◆ **Information shown**
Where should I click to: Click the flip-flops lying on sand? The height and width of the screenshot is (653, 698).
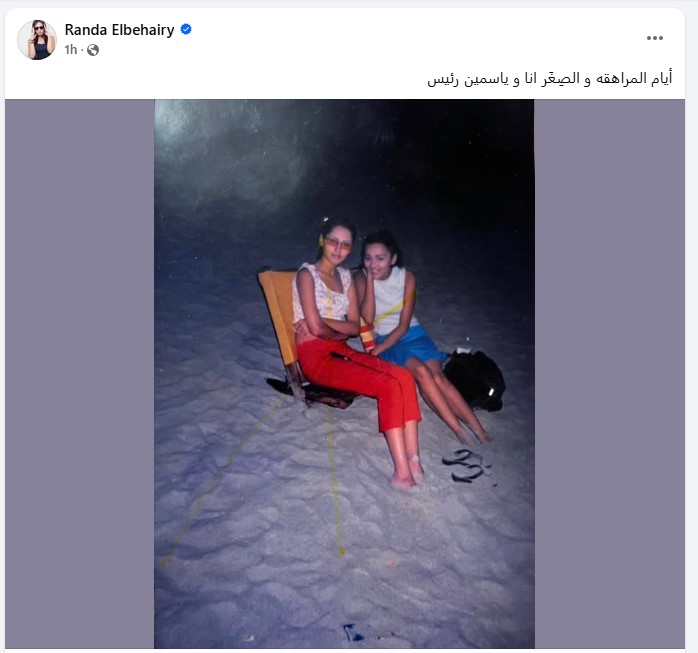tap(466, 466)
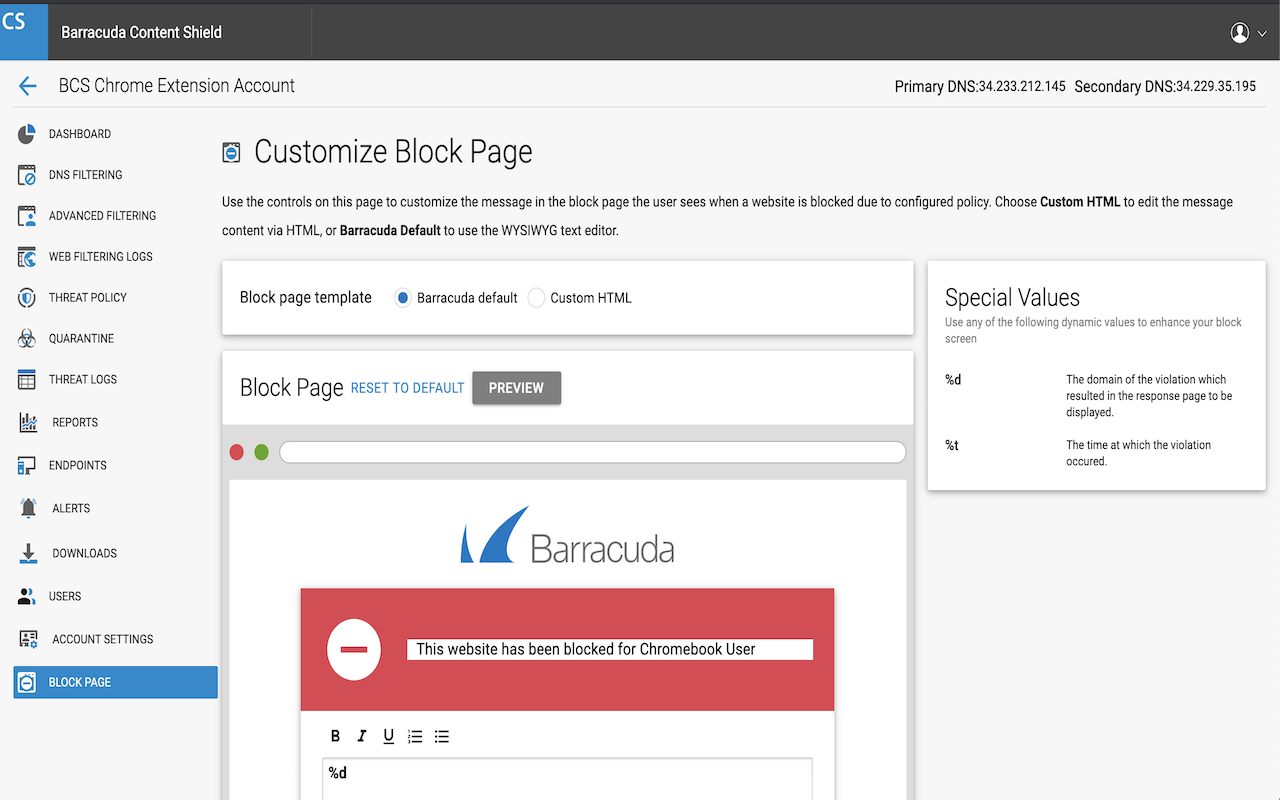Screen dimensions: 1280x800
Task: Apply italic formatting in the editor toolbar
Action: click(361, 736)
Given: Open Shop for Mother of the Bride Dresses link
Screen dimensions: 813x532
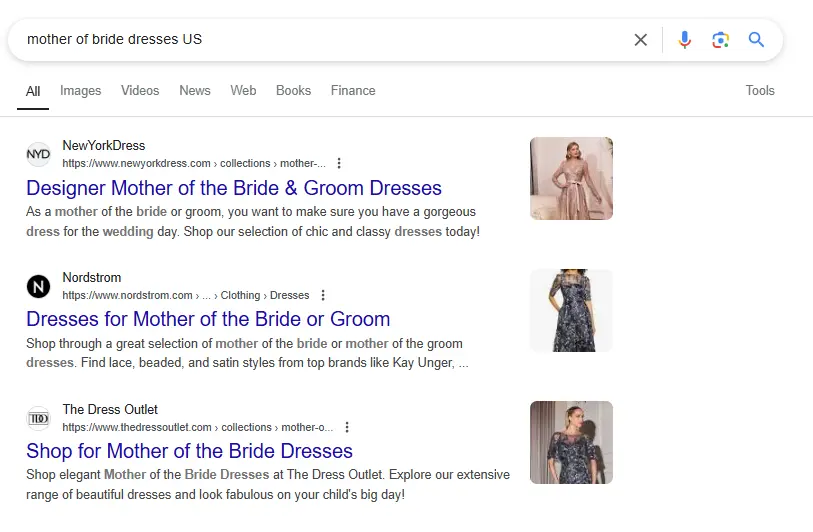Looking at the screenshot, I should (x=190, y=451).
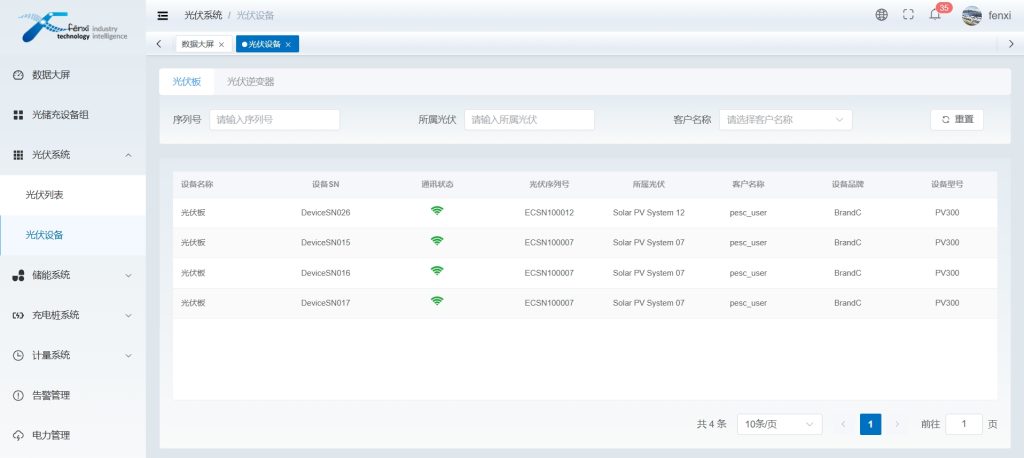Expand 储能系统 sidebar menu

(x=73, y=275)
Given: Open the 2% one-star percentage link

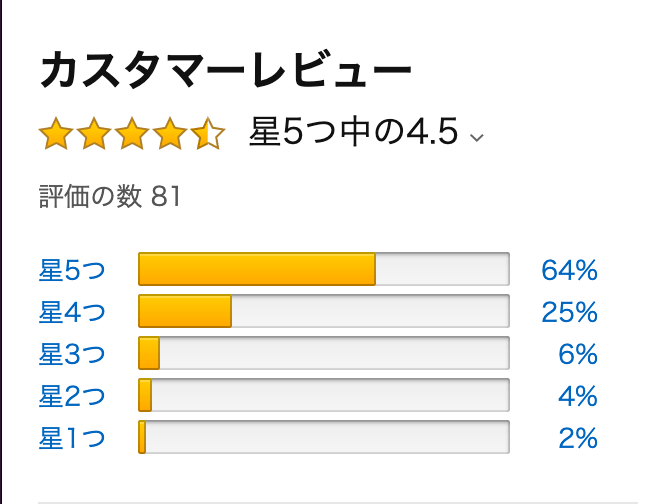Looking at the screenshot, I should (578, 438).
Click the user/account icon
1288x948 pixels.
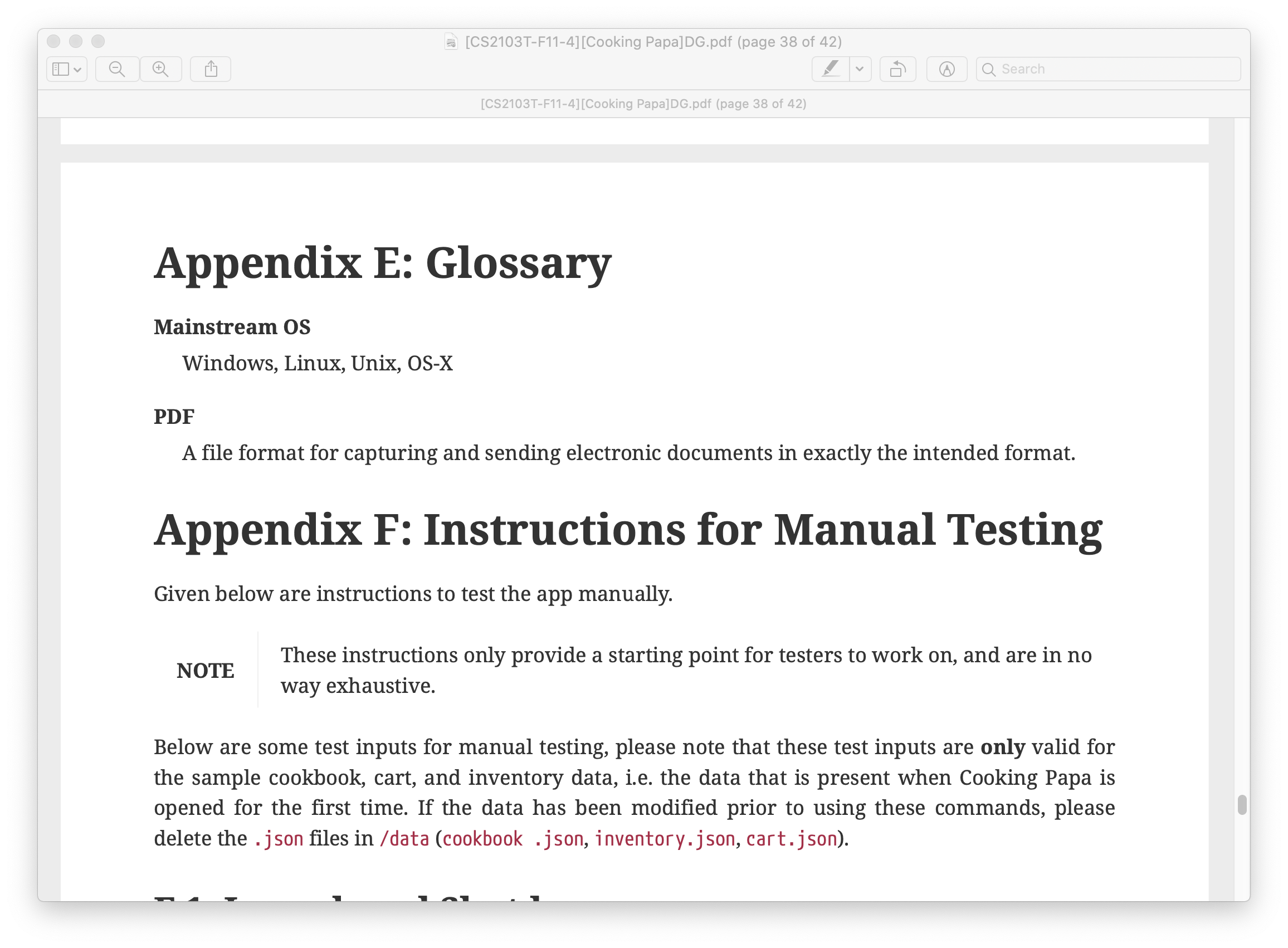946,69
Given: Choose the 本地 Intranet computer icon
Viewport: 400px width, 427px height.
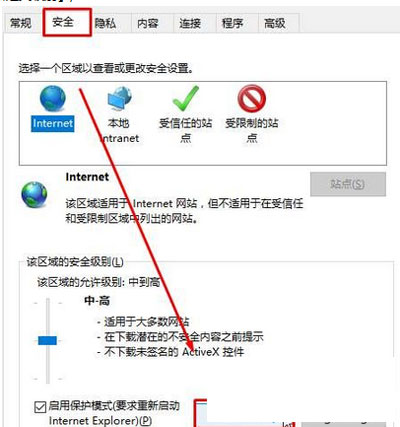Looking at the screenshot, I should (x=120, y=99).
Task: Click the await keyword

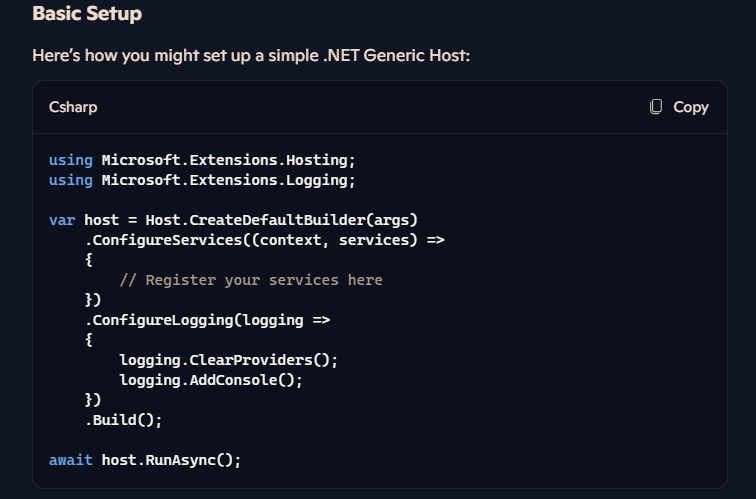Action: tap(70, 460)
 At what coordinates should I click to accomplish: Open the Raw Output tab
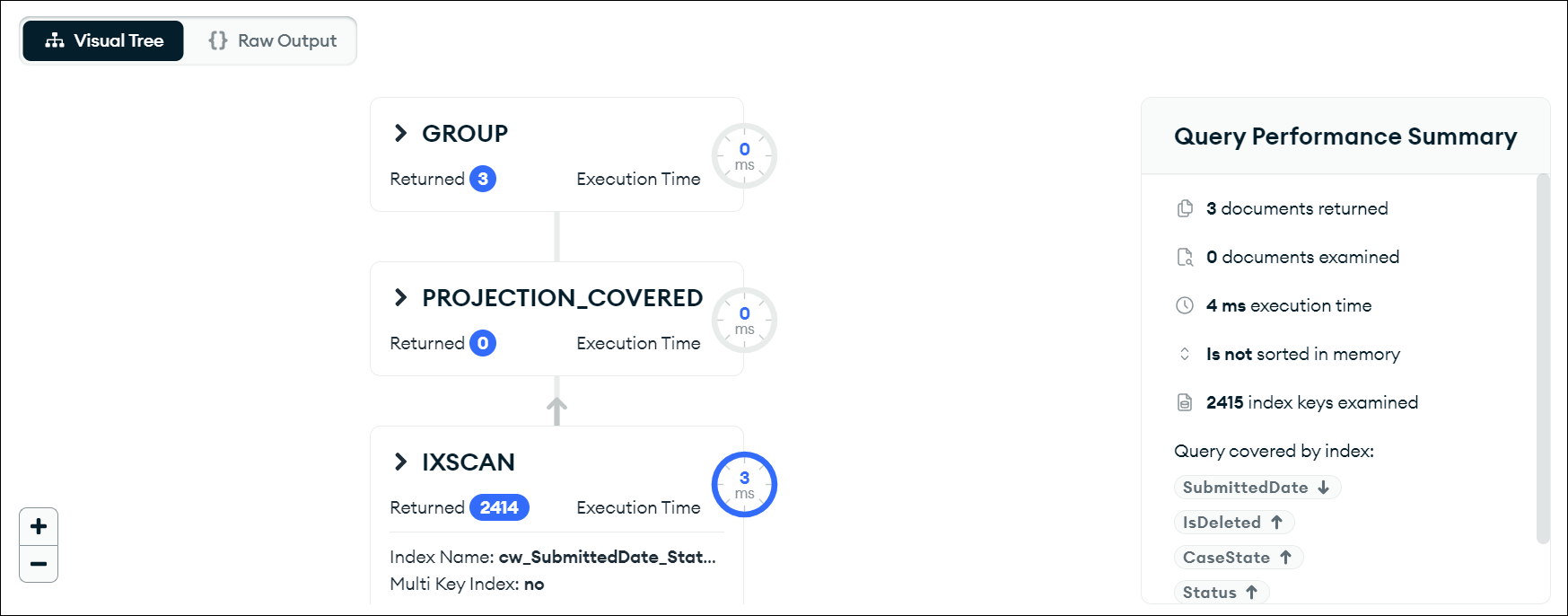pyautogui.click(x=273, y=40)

◆ **What you are asked to do**
Rewrite all the entries above, replacing "Given" with "Goal" and changing nothing else. Leave the pictures out of your version.

◆ **Exercise output**
Where should I click to: Click the flip-flops lying on sand? The height and width of the screenshot is (653, 698).
tap(466, 466)
Screen dimensions: 1280x800
Task: Apply italic formatting in the editor toolbar
Action: click(361, 736)
Goal: Open Shop for Mother of the Bride Dresses link
Screen dimensions: 813x532
Looking at the screenshot, I should (x=190, y=451).
Expand 储能系统 sidebar menu

(x=73, y=275)
Goal: Open the 2% one-star percentage link

Looking at the screenshot, I should (578, 438).
Click the user/account icon
1288x948 pixels.
946,69
Goal: Choose the 本地 Intranet computer icon
Viewport: 400px width, 427px height.
Looking at the screenshot, I should (x=120, y=99).
Task: Click the await keyword

Action: tap(70, 460)
 At what coordinates should I click to accomplish: Open the Raw Output tab
pyautogui.click(x=273, y=40)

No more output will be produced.